Davos, January 23, 2020 — Just 35% of workers across 28 countries anticipate that their job will be automated in the next 10 years, according to a new Ipsos' survey on behalf of the World Economic Forum. In contrast, more than half of employed adults (54%) say it is unlikely to happen. The other 11% are not sure.
Globally, 69% of workers surveyed are confident they have the skills needed so their job continues to exist in the future: 29% are very confident and 40% are somewhat confident. Only one quarter (24%) are not confident while 7% are unsure.
Paradoxically, business owners (47%), decision-makers (45%) and workers with a higher level of education (36%) are more likely to expect their job to be automated than are those who are not business owners (30%), not decision-makers (29%), or do not have a higher education (32%). Nevertheless, business owners (77%), decision-makers (78%) and those with a higher level of education (76%) are even more likely to be confident that they have the skills needed for their job to survive automation than are workers who are not business owners (67%), not decision-makers (66%), and do not have a higher level of education (66%).
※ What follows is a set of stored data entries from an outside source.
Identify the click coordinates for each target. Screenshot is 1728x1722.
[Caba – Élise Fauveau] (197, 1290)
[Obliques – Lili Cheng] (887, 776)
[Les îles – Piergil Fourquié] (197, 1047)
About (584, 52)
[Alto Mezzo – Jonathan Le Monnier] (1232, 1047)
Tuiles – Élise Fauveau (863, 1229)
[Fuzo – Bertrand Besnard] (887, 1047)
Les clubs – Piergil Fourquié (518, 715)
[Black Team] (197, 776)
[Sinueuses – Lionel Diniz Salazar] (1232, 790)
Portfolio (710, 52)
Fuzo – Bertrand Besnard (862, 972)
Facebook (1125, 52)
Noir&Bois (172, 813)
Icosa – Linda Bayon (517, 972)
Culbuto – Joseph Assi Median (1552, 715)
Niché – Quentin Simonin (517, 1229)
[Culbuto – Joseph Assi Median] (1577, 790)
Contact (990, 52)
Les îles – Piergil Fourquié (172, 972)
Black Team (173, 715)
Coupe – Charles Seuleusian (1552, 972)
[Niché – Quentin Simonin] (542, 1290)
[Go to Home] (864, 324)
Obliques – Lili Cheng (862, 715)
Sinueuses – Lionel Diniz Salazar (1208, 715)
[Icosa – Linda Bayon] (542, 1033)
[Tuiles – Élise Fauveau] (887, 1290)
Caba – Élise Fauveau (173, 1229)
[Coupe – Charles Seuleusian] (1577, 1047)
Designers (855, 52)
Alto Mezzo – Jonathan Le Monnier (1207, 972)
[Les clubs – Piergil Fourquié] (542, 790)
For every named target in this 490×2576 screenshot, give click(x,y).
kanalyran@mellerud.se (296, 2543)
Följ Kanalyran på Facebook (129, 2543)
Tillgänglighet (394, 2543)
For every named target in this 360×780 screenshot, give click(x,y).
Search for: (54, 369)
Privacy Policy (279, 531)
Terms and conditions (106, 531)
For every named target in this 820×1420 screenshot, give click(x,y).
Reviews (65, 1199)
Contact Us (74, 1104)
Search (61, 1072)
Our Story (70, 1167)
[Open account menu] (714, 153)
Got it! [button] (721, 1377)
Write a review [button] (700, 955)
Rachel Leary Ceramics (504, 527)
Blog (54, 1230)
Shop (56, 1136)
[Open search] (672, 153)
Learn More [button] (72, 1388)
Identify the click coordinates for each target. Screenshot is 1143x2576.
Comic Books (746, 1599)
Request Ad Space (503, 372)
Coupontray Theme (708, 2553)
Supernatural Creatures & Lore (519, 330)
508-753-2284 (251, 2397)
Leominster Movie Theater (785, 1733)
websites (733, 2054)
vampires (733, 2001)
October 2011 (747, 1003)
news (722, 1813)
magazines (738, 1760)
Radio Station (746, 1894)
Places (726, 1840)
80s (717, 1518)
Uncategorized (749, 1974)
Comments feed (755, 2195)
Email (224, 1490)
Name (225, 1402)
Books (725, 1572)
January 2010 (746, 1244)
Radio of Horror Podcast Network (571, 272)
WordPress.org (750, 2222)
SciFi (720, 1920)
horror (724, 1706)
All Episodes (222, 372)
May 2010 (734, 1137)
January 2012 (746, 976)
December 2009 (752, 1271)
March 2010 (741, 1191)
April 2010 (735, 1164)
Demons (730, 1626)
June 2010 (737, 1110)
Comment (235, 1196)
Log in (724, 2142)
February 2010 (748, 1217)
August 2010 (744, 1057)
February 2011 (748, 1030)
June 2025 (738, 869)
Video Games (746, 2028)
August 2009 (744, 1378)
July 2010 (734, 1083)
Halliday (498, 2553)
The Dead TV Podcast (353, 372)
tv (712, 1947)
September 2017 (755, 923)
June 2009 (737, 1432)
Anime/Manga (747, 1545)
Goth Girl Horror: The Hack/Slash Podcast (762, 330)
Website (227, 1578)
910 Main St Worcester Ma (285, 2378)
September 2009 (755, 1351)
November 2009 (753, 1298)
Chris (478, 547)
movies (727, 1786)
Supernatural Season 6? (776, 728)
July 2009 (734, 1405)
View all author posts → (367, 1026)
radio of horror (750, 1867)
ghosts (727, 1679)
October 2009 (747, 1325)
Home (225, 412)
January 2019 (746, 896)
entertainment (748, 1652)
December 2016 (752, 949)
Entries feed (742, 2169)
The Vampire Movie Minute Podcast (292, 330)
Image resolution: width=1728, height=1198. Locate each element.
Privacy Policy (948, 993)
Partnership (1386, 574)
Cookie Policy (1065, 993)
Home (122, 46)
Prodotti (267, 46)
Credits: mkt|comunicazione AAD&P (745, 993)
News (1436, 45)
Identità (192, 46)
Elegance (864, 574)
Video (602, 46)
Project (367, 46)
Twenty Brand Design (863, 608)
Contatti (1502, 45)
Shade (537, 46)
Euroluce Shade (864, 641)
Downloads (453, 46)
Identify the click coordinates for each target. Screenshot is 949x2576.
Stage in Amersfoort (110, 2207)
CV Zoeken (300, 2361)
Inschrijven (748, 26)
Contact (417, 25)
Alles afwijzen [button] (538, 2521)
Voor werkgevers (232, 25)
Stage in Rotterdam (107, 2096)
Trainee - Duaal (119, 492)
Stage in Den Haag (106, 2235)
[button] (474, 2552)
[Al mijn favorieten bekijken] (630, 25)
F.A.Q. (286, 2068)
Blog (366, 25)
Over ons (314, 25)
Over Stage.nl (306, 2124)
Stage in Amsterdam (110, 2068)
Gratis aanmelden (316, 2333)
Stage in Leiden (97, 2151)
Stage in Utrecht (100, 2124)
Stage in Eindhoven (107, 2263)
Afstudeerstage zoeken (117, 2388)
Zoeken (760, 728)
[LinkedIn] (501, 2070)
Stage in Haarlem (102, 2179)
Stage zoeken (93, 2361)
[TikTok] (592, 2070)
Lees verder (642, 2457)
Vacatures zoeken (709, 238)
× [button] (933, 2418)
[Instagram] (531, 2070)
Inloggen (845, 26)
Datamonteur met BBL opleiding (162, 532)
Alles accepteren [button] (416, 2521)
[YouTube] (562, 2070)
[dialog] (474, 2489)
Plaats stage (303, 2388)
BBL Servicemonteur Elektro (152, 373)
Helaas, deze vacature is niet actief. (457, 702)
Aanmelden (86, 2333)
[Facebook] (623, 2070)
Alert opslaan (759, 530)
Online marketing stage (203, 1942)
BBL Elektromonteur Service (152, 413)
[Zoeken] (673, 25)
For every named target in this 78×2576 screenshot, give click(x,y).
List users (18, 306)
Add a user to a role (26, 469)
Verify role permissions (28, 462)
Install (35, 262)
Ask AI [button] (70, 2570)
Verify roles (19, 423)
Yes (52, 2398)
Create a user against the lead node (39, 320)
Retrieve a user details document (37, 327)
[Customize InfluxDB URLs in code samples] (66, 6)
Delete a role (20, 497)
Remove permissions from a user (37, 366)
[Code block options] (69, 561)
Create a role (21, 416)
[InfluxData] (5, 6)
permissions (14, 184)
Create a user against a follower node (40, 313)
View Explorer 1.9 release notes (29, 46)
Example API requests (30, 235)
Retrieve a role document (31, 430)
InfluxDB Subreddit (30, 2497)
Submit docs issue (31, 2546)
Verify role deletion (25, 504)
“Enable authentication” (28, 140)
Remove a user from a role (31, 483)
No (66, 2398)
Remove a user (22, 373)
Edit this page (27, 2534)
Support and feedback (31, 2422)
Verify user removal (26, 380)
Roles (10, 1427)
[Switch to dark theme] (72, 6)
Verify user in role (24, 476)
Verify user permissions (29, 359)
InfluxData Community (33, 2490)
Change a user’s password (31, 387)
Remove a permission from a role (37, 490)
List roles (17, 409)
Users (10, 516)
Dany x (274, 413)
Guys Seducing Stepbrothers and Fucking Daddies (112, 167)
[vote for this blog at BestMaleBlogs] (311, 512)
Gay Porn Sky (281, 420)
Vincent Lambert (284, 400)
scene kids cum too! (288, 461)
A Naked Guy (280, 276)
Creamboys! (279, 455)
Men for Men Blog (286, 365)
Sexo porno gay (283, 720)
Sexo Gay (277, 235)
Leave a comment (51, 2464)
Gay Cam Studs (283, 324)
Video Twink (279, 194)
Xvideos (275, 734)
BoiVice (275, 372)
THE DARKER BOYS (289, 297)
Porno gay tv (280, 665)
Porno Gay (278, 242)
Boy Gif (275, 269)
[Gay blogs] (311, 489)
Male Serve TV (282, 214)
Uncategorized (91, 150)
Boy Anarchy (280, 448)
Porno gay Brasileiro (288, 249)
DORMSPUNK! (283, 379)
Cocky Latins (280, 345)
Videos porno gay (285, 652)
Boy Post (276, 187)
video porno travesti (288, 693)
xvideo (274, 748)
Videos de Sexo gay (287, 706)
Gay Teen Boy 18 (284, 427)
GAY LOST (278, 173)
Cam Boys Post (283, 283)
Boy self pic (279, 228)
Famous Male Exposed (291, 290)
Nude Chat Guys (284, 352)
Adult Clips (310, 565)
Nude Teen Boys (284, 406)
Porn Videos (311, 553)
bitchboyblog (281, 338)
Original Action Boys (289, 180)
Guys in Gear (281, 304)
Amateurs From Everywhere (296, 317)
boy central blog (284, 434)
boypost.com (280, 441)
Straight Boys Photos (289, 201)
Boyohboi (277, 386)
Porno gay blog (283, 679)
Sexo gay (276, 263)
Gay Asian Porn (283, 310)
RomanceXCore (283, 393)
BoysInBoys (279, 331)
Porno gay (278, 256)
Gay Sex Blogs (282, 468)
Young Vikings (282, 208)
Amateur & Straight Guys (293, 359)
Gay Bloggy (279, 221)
With few exceptions, employed adults in emerging markets are far more likely to expect their job to be automated than are those from advanced economies.
- Countries where workers are most likely to anticipate that their job will be automated in the next decade are: India (71%), Saudi Arabia (56%), China (55%), Brazil (51%), and Mexico (50%).
- In contrast, in five European countries fewer than one in five workers surveyed say it is likely: Germany (14%), Hungary (14%), The Netherlands (16%), Great Britain (17%). and France (19%).
Confidence in having the skills needed so one’s job continues to exist in the future tends to be higher than average in emerging markets generally, as well as in North America and Northern Europe while it tends to be lower in Northeast Asia, Eastern Europe, and Southern Europe.
- It is highest in: India (84%), The Netherlands (83%), The United States (82%), Turkey (81%), Mexico (81%) and South Africa (80%).
- It is significantly lower in: Japan (23%), South Korea (33%), Russia (51%) and Poland (51%).